[Collection entries]
================
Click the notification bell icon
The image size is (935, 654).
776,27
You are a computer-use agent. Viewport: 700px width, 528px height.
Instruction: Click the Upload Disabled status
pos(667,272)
================
### Exercise objective
Reply with an exact copy of the lines running from the one containing "You are a computer-use" through the end of the entries above, both ends included.

### Solution for this task
You are a computer-use agent. Viewport: 700px width, 528px height.
Instruction: Click the Upload Disabled status
pos(667,272)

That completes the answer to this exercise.